The English tax
Julia's Nano Banana prompts keep producing sideways mockups until he spots the only actual bug: they're written in Portuguese. Translated to English, everything works on the first try. The reflection: AI levels the playing field of skills while quietly keeping a tariff on everyone who works in the wrong language.
// trace: where this idea came from
- ↳ video diary @ 2:41 (el único problema era el idioma)
- ↳ video diary @ 4:04 (su internet, sus reglas)
- ↳ Entry 173-1: Vocabulary is bandwidth (el idioma como ancho de banda, otra vez)
The bug report: Julia, building the Reisi front, asks Nano Banana Pro for phone mockups and gets wide images with a phone floating in the middle, no matter how she specifies ratios ▸ 1:49. He reads her prompt and finds exactly one problem: “lo había escrito en portugués, era lo único” ▸ 2:41. Same prompt through a translator, and every image comes back vertical and bonitita on the first attempt ▸ 3:03.
The explanation he gives is unsentimental: these models trained on an internet that is overwhelmingly English, because “los gringos crearon el internet, su internet, sus reglas” ▸ 3:47. The models speak every language; they work in one. His meme pitch captures it: vibe-working in English, effortless; vibe-working in anything else, nothing functions ▸ 3:26.
la IA nivela las habilidades y deja intacto el arancel del idioma →
What makes it an entry is the tension he names. AI is genuinely a leveling force, he can carry project-manager skills without the title, design without being a designer, train neural networks without the PhD ▸ 5:02, and yet the field it levels still tilts by language.
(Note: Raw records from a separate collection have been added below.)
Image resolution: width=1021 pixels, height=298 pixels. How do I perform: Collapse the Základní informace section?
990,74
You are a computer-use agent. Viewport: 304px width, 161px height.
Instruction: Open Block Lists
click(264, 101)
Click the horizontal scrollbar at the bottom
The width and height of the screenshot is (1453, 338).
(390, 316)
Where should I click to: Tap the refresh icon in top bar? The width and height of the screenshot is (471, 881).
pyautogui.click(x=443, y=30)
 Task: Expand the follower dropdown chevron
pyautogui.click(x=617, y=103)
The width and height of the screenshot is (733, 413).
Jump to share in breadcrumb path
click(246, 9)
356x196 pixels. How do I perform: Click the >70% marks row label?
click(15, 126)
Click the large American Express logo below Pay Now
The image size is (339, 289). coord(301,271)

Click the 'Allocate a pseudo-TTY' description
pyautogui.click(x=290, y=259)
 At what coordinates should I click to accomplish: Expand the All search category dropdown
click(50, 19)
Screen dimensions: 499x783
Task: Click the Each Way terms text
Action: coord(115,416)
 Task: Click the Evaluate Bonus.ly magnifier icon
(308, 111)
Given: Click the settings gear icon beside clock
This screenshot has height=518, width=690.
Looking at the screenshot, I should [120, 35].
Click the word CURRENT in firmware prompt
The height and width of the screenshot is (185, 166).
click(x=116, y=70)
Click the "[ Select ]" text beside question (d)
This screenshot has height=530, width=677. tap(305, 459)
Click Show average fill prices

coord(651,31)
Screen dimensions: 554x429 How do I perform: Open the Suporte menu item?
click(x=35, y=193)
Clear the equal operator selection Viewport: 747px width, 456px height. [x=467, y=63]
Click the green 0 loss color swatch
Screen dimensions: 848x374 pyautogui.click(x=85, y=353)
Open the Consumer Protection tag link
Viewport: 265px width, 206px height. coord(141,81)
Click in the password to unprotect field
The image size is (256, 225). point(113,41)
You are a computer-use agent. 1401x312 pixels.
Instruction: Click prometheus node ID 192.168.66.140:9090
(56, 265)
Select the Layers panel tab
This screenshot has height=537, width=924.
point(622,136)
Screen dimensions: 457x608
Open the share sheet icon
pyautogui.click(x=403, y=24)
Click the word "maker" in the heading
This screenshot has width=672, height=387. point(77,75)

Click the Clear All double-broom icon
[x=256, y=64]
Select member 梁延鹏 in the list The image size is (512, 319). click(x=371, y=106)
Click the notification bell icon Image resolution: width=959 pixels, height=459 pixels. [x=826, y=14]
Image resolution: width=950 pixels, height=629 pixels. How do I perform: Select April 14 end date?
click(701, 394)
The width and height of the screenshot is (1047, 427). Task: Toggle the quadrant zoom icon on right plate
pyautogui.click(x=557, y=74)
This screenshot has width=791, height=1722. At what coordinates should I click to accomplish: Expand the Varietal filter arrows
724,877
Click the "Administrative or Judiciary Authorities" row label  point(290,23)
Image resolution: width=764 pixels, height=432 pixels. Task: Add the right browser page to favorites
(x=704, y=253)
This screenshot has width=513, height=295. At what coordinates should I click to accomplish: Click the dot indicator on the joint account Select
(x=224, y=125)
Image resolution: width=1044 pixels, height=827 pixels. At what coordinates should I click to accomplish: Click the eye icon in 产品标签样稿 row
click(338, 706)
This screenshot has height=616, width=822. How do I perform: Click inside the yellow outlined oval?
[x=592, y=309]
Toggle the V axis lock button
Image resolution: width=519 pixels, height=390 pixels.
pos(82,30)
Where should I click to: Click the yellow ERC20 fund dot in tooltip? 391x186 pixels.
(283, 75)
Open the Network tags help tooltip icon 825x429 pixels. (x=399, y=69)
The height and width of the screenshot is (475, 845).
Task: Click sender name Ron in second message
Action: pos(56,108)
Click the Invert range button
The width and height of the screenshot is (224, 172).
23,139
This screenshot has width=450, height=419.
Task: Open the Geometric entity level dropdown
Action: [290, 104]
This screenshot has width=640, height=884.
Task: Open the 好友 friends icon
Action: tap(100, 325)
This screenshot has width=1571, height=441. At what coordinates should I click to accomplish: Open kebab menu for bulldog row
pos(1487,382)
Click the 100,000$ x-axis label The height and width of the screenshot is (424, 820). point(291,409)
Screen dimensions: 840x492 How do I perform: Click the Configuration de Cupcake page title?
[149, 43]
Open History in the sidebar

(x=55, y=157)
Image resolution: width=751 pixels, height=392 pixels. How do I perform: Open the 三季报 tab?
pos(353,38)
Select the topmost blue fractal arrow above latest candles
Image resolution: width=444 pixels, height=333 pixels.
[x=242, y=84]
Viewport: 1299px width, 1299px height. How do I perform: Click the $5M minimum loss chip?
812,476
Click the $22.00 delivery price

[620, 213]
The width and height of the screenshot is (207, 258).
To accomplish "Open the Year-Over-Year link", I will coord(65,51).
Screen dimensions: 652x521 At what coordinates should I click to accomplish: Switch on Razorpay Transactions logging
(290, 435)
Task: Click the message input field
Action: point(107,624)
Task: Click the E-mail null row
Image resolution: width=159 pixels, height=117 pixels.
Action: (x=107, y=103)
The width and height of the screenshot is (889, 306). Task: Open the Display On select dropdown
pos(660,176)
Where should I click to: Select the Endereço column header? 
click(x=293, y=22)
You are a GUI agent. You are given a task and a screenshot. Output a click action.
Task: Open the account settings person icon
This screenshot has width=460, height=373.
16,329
Julia knows English, but she’s fluent in Portuguese, so every working hour costs her more than it costs a native English speaker ▸ 5:58; scale that to someone prompting from Tuvalu who concludes the tool is simply garbage ▸ 6:27. Real-time translation exists, and still the best-paid jobs run in English ▸ 6:57. His closing frame is the birthplace lottery, “tú no tienes la culpa de nacer en Brasil, ni yo de nacer en Colombia” ▸ 7:22, which is, not incidentally, the market thesis of two people who build language-learning software: the two googled seconds that cost half a conversation are now a compounding professional tax…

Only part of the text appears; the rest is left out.